Resources¶
ConceptNet¶
ConceptNet is a multilingual knowledge base, representing common words and phrases and the common-sense relationships between them. This information is collected from a variety of sources, including crowd-sourced resources (e.g. Wiktionary, Open Mind Common Sense), games with a purpose (e.g. Verbosity, nadya.jp), and expert-created resources (e.g. WordNet, JMDict).
The interface in textacy gives access to several key relationships between terms that are useful in a variety of NLP tasks:
antonyms: terms that are opposites of each other in some relevant way
hyponyms: terms that are subtypes or specific instances of other terms
meronyms: terms that are parts of other terms
synonyms: terms that are sufficiently similar that they may be used interchangeably
-
class
textacy.resources.concept_net.
ConceptNet
(data_dir=PosixPath('/home/docs/checkouts/readthedocs.org/user_builds/textacy/envs/0.10.1/lib/python3.8/site-packages/textacy/data/concept_net'), version='5.7.0')[source]¶ Interface to ConceptNet, a multilingual knowledge base representing common words and phrases and the common-sense relationships between them.

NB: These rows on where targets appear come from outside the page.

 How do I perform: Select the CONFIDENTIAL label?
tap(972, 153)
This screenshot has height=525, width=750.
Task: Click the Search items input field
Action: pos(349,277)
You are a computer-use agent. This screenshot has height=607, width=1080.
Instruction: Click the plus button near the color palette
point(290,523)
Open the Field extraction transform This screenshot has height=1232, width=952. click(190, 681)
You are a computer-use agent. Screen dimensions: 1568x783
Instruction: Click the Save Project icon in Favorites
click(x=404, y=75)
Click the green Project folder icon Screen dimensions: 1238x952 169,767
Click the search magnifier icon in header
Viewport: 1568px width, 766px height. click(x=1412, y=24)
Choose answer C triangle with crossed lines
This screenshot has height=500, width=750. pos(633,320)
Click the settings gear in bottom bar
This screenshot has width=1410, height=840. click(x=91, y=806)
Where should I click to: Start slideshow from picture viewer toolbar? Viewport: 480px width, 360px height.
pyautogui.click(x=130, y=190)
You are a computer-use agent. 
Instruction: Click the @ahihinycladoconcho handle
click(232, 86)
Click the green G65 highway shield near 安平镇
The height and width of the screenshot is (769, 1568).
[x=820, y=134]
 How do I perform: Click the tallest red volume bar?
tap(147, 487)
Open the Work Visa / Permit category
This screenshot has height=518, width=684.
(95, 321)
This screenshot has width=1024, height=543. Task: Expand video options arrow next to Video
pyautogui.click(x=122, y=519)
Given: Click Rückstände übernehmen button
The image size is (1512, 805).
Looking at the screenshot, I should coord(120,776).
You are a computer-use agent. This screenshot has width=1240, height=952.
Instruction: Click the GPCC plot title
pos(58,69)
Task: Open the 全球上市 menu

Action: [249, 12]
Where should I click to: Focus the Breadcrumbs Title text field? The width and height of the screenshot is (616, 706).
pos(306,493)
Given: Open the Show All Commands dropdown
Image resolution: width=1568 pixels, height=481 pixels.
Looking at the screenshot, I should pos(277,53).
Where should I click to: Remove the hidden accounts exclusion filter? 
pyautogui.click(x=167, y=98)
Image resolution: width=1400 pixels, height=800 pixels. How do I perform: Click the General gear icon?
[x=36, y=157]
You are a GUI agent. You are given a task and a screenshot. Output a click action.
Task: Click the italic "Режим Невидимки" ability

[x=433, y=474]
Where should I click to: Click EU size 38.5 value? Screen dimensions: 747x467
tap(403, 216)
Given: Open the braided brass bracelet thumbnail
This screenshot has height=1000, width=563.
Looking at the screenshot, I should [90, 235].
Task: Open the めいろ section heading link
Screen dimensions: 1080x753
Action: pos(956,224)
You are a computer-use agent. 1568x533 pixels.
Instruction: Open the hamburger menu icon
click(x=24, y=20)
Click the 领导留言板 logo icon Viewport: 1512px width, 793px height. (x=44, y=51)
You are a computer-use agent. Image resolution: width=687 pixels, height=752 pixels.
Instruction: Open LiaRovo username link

Download the data (one time only!), and save its contents to disk:
>>> import textacy.resources >>> rs = textacy.resources.ConceptNet() >>> rs.download() >>> rs.info {'name': 'concept_net', 'site_url': 'http://conceptnet.io', 'publication_url': 'https://arxiv.org/abs/1612.03975', 'description': 'An open, multilingual semantic network of general knowledge, designed to help computers understand the meanings of words.'}
Access other same-language terms related to a given term in a variety of ways:
>>> rs.get_synonyms("spouse", lang="en", sense="n") ['mate', 'married person', 'better half', 'partner'] >>> rs.get_antonyms("love", lang="en", sense="v") ['detest', 'hate', 'loathe'] >>> rs.get_hyponyms("marriage", lang="en", sense="n") ['cohabitation situation', 'union', 'legal agreement', 'ritual', 'family', 'marital status']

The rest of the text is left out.